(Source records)
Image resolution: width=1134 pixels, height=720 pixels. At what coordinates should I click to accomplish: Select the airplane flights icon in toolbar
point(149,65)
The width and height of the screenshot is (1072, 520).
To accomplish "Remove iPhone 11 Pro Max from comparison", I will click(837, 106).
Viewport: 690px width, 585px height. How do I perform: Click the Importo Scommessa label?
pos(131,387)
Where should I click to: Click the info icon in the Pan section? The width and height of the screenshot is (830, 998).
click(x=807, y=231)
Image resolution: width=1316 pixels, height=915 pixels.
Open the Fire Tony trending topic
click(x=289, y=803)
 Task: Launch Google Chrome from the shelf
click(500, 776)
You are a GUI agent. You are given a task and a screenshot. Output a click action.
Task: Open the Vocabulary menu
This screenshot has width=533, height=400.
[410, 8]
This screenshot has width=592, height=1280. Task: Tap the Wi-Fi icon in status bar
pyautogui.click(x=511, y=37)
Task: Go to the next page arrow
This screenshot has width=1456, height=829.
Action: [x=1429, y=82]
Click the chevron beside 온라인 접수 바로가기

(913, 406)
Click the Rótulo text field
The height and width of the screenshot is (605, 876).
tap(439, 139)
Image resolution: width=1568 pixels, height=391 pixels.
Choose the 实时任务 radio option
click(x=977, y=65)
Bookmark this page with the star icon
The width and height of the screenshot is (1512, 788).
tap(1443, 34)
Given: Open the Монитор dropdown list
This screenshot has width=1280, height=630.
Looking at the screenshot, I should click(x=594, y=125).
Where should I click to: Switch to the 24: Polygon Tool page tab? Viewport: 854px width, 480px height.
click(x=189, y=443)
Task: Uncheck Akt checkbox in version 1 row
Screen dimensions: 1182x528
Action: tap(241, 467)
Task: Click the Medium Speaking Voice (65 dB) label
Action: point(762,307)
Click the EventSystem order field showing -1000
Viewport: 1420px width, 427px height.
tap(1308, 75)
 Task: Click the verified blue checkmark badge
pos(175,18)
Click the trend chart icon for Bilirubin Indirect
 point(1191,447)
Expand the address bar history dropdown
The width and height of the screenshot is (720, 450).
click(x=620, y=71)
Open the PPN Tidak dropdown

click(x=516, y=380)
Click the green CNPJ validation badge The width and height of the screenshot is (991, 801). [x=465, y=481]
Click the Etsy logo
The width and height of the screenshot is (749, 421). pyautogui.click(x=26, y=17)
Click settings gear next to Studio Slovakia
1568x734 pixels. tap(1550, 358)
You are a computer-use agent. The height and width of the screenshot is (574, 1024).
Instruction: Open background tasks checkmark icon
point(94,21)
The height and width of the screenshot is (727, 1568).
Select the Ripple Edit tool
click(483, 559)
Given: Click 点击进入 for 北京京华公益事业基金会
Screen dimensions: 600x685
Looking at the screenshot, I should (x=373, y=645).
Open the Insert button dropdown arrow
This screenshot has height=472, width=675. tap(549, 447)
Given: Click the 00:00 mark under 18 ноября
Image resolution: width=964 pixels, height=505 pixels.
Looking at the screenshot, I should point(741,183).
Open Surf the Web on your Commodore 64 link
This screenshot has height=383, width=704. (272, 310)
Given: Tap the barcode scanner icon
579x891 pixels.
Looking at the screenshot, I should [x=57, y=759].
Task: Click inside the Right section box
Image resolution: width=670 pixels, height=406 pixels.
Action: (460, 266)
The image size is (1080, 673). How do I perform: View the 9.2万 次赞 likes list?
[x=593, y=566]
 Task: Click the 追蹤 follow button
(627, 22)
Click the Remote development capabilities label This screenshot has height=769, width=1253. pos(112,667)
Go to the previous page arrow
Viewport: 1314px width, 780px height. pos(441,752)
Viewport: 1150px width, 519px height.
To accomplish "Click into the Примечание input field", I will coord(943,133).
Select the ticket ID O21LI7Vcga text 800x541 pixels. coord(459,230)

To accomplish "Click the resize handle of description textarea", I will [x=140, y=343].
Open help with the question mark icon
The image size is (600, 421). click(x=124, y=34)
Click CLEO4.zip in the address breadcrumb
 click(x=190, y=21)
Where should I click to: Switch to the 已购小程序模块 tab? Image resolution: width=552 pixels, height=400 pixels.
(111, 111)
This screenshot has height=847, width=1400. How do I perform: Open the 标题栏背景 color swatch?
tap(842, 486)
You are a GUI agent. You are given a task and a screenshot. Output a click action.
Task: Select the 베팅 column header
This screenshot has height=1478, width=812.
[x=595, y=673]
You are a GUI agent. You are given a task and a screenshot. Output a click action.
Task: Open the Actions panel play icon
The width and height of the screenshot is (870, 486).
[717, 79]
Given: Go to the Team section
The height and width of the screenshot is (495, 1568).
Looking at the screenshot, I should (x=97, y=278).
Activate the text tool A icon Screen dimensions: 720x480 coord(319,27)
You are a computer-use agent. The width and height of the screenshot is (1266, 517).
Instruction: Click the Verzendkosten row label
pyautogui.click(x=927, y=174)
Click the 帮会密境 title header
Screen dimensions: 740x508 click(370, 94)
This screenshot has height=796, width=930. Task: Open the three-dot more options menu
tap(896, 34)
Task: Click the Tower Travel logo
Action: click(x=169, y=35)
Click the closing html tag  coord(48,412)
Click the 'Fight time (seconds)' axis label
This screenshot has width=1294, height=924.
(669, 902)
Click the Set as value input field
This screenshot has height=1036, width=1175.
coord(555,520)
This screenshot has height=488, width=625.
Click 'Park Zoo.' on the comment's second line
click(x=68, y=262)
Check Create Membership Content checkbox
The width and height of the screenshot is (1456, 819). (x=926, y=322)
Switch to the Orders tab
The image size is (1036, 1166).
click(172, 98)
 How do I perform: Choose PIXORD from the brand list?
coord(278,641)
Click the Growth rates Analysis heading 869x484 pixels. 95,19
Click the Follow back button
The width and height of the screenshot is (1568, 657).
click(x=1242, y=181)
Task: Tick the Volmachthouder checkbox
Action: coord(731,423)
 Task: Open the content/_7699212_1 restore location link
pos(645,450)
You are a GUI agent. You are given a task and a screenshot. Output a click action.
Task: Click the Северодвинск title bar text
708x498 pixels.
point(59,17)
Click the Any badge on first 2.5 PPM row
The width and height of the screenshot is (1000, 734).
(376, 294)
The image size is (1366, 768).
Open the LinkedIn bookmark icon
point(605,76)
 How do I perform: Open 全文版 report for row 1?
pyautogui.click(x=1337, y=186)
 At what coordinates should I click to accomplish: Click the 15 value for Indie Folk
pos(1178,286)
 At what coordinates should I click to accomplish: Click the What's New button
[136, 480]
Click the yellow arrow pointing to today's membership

| Directions |
Each record needs to be duplicated exactly as given.

| Result of the task |
Image resolution: width=1134 pixels, height=720 pixels. At what coordinates should I click to accomplish: Select the airplane flights icon in toolbar
point(149,65)
The width and height of the screenshot is (1072, 520).
To accomplish "Remove iPhone 11 Pro Max from comparison", I will click(837, 106).
Viewport: 690px width, 585px height. How do I perform: Click the Importo Scommessa label?
pos(131,387)
Where should I click to: Click the info icon in the Pan section? The width and height of the screenshot is (830, 998).
click(x=807, y=231)
Image resolution: width=1316 pixels, height=915 pixels.
Open the Fire Tony trending topic
click(x=289, y=803)
 Task: Launch Google Chrome from the shelf
click(500, 776)
You are a GUI agent. You are given a task and a screenshot. Output a click action.
Task: Open the Vocabulary menu
This screenshot has width=533, height=400.
[410, 8]
This screenshot has width=592, height=1280. Task: Tap the Wi-Fi icon in status bar
pyautogui.click(x=511, y=37)
Task: Go to the next page arrow
This screenshot has width=1456, height=829.
Action: [x=1429, y=82]
Click the chevron beside 온라인 접수 바로가기

(913, 406)
Click the Rótulo text field
The height and width of the screenshot is (605, 876).
tap(439, 139)
Image resolution: width=1568 pixels, height=391 pixels.
Choose the 实时任务 radio option
click(x=977, y=65)
Bookmark this page with the star icon
The width and height of the screenshot is (1512, 788).
tap(1443, 34)
Given: Open the Монитор dropdown list
This screenshot has width=1280, height=630.
Looking at the screenshot, I should click(x=594, y=125).
Where should I click to: Switch to the 24: Polygon Tool page tab? Viewport: 854px width, 480px height.
click(x=189, y=443)
Task: Uncheck Akt checkbox in version 1 row
Screen dimensions: 1182x528
Action: tap(241, 467)
Task: Click the Medium Speaking Voice (65 dB) label
Action: point(762,307)
Click the EventSystem order field showing -1000
Viewport: 1420px width, 427px height.
tap(1308, 75)
 Task: Click the verified blue checkmark badge
pos(175,18)
Click the trend chart icon for Bilirubin Indirect
 point(1191,447)
Expand the address bar history dropdown
The width and height of the screenshot is (720, 450).
click(x=620, y=71)
Open the PPN Tidak dropdown

click(x=516, y=380)
Click the green CNPJ validation badge The width and height of the screenshot is (991, 801). [x=465, y=481]
Click the Etsy logo
The width and height of the screenshot is (749, 421). pyautogui.click(x=26, y=17)
Click settings gear next to Studio Slovakia
1568x734 pixels. tap(1550, 358)
You are a computer-use agent. The height and width of the screenshot is (574, 1024).
Instruction: Open background tasks checkmark icon
point(94,21)
The height and width of the screenshot is (727, 1568).
Select the Ripple Edit tool
click(483, 559)
Given: Click 点击进入 for 北京京华公益事业基金会
Screen dimensions: 600x685
Looking at the screenshot, I should (x=373, y=645).
Open the Insert button dropdown arrow
This screenshot has height=472, width=675. tap(549, 447)
Given: Click the 00:00 mark under 18 ноября
Image resolution: width=964 pixels, height=505 pixels.
Looking at the screenshot, I should point(741,183).
Open Surf the Web on your Commodore 64 link
This screenshot has height=383, width=704. (272, 310)
Given: Tap the barcode scanner icon
579x891 pixels.
Looking at the screenshot, I should [x=57, y=759].
Task: Click inside the Right section box
Image resolution: width=670 pixels, height=406 pixels.
Action: (460, 266)
The image size is (1080, 673). How do I perform: View the 9.2万 次赞 likes list?
[x=593, y=566]
 Task: Click the 追蹤 follow button
(627, 22)
Click the Remote development capabilities label This screenshot has height=769, width=1253. pos(112,667)
Go to the previous page arrow
Viewport: 1314px width, 780px height. pos(441,752)
Viewport: 1150px width, 519px height.
To accomplish "Click into the Примечание input field", I will coord(943,133).
Select the ticket ID O21LI7Vcga text 800x541 pixels. coord(459,230)

To accomplish "Click the resize handle of description textarea", I will [x=140, y=343].
Open help with the question mark icon
The image size is (600, 421). click(x=124, y=34)
Click CLEO4.zip in the address breadcrumb
 click(x=190, y=21)
Where should I click to: Switch to the 已购小程序模块 tab? Image resolution: width=552 pixels, height=400 pixels.
(111, 111)
This screenshot has height=847, width=1400. How do I perform: Open the 标题栏背景 color swatch?
tap(842, 486)
You are a GUI agent. You are given a task and a screenshot. Output a click action.
Task: Select the 베팅 column header
This screenshot has height=1478, width=812.
[x=595, y=673]
You are a GUI agent. You are given a task and a screenshot. Output a click action.
Task: Open the Actions panel play icon
The width and height of the screenshot is (870, 486).
[717, 79]
Given: Go to the Team section
The height and width of the screenshot is (495, 1568).
Looking at the screenshot, I should (x=97, y=278).
Activate the text tool A icon Screen dimensions: 720x480 coord(319,27)
You are a computer-use agent. The width and height of the screenshot is (1266, 517).
Instruction: Click the Verzendkosten row label
pyautogui.click(x=927, y=174)
Click the 帮会密境 title header
Screen dimensions: 740x508 click(370, 94)
This screenshot has height=796, width=930. Task: Open the three-dot more options menu
tap(896, 34)
Task: Click the Tower Travel logo
Action: click(x=169, y=35)
Click the closing html tag  coord(48,412)
Click the 'Fight time (seconds)' axis label
This screenshot has width=1294, height=924.
(669, 902)
Click the Set as value input field
This screenshot has height=1036, width=1175.
coord(555,520)
This screenshot has height=488, width=625.
Click 'Park Zoo.' on the comment's second line
click(x=68, y=262)
Check Create Membership Content checkbox
The width and height of the screenshot is (1456, 819). (x=926, y=322)
Switch to the Orders tab
The image size is (1036, 1166).
click(172, 98)
 How do I perform: Choose PIXORD from the brand list?
coord(278,641)
Click the Growth rates Analysis heading 869x484 pixels. 95,19
Click the Follow back button
The width and height of the screenshot is (1568, 657).
click(x=1242, y=181)
Task: Tick the Volmachthouder checkbox
Action: coord(731,423)
 Task: Open the content/_7699212_1 restore location link
pos(645,450)
You are a GUI agent. You are given a task and a screenshot. Output a click action.
Task: Click the Северодвинск title bar text
708x498 pixels.
point(59,17)
Click the Any badge on first 2.5 PPM row
The width and height of the screenshot is (1000, 734).
(376, 294)
The image size is (1366, 768).
Open the LinkedIn bookmark icon
point(605,76)
 How do I perform: Open 全文版 report for row 1?
pyautogui.click(x=1337, y=186)
 At what coordinates should I click to accomplish: Click the 15 value for Indie Folk
pos(1178,286)
 At what coordinates should I click to accomplish: Click the What's New button
[136, 480]
Click the yellow arrow pointing to today's membership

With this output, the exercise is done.